Prepare for FOSS compliance
This PR is intended to address Issue #102 by documenting a possible way to split nltk_data into OSI (Open Source Initiative)-compliant and nonfree parts.
Why use the OSI rather than the FSF definition of free?
The overwhelming majority of major software and data distributors (Linux distros, conda-forge, Homebrew, etc.) use the OSI definition as their primary standard. The FSF definition is important for the free software movement and documentation/content (e.g., GNU, Wikimedia), but is not the baseline for most mainstream software/data distribution channels.

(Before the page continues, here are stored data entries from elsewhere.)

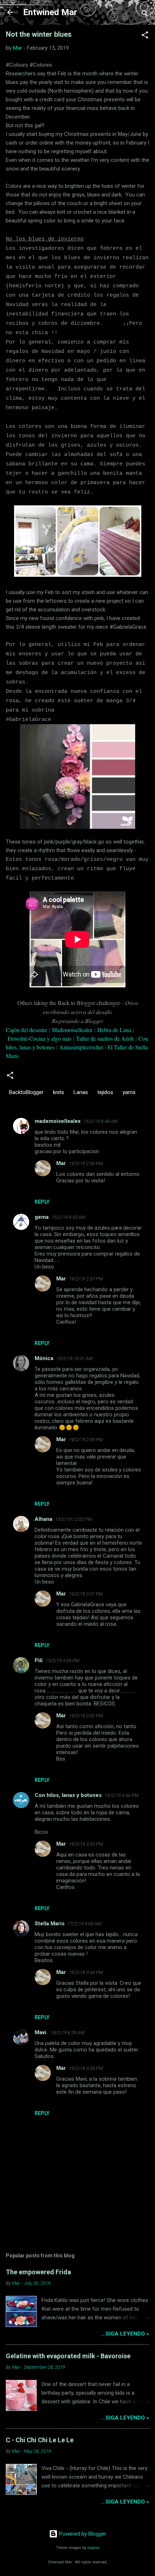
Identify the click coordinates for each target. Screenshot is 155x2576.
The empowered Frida (38, 2272)
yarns (129, 1092)
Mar (61, 1163)
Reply (42, 1202)
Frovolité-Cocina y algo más (39, 1038)
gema (42, 1217)
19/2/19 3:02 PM (86, 1715)
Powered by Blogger (82, 2534)
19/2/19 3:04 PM (86, 1972)
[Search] (145, 15)
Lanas (81, 1092)
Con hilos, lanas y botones (68, 1795)
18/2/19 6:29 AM (67, 2032)
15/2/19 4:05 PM (62, 1660)
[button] (145, 36)
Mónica (44, 1358)
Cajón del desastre (26, 1030)
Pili (39, 1660)
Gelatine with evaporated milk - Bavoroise (68, 2356)
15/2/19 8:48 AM (101, 1121)
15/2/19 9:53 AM (68, 1217)
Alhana (43, 1519)
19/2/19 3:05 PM (86, 2068)
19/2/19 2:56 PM (86, 1163)
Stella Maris (50, 1923)
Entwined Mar (50, 12)
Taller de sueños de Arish (105, 1038)
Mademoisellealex (72, 1030)
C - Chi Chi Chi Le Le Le (40, 2440)
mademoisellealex (58, 1121)
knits (58, 1092)
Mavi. (41, 2032)
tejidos (105, 1092)
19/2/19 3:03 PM (86, 1844)
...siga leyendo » (125, 2334)
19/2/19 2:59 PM (86, 1439)
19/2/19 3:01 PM (86, 1594)
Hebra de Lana (114, 1030)
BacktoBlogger (26, 1092)
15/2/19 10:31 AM (74, 1358)
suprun (93, 2547)
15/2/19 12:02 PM (73, 1519)
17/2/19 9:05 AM (84, 1923)
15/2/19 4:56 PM (121, 1795)
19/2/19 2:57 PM (86, 1279)
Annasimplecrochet (81, 1047)
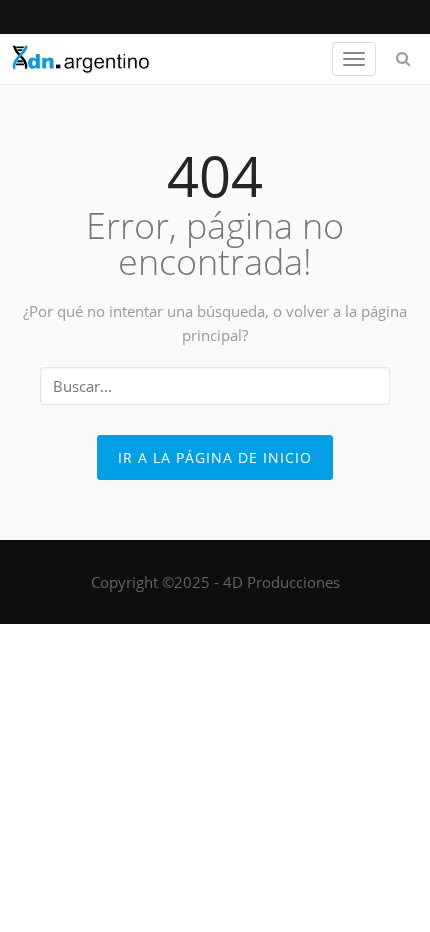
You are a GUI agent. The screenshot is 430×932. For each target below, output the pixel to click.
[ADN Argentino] (81, 59)
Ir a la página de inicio (215, 457)
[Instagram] (237, 17)
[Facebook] (193, 17)
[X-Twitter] (215, 17)
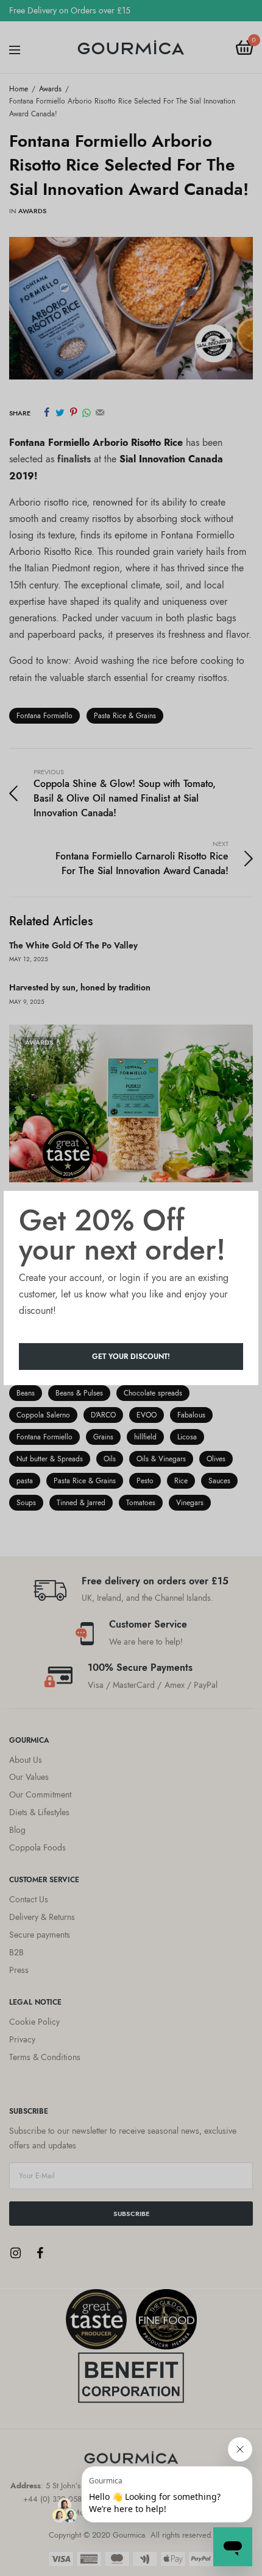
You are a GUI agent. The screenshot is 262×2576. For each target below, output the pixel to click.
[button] (131, 1356)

Two markdown files are introduced:
-
free_packages_osi.md: Packages with OSI-approved, public domain, or similarly permissive licenses. -
nonfree_packages_osi.md: Packages with more restrictive, ambiguous, or otherwise non-OSI-compliant licenses.
Every effort has been made to classify each package based on available license information, but feedback and corrections are very welcome—especially for any unclear or disputed cases.
Discussion is welcome and encouraged! If you spot anything that should be reviewed or improved, please join the conversation.
The proposed list of free licences should probably be wider than just the OSI-approved software licenses.
Here's why:
- OSI focuses on Software: The OSI defines "open source" specifically for software.
-
Data has other "free" licenses: Many licenses are equally permissive and FOSS-compatible for data, content, or standards, even if not OSI-approved. Examples include:
- Public Domain (e.g., CC0)
- Permissive Creative Commons (e.g., CC BY)
- Specific standards licenses (e.g., Unicode Terms of Use, IETF Trust License, W3C Document License) These licenses grant essential freedoms (use, modify, redistribute, including commercially) for data.
Crucially, this broader definition of "free" still firmly excludes:
- Non-Commercial (NC) or No Derivatives (ND) licenses.
- "Academic Use Only" or "Research Use Only" restrictions.
- Ambiguous or truly "unknown" licenses (like Punkt's).
An audit of all packages in nltk_data/index.xml has been performed from a FOSS (Free and Open Source Software) compliance perspective. This comprehensive and exhaustive categorization of all packages has resulted in two new files added to this pull request:
-
free_packages_foss.md: This document lists packages with clear, FOSS-compliant licenses (such as MIT, GPL, CC BY) as well as a new "Rescued Packages" section for those that are widely used and assumed to be free despite ambiguous or unstated licensing terms.
-
nonfree_packages_foss.md: This document lists packages that are non-compliant with FOSS principles, either due to explicit restrictions (e.g., non-commercial use only) or highly ambiguous license statements.
These two lists together provide a complete overview of the licensing status for every single package in the NLTK data collection.
Marking this PR as "Ready for Review" to encourage broader feedback and community input.
While I anticipate some modifications may be necessary, the current state provides a solid foundation for discussion and refinement regarding FOSS compliance. All feedback and suggestions are welcome!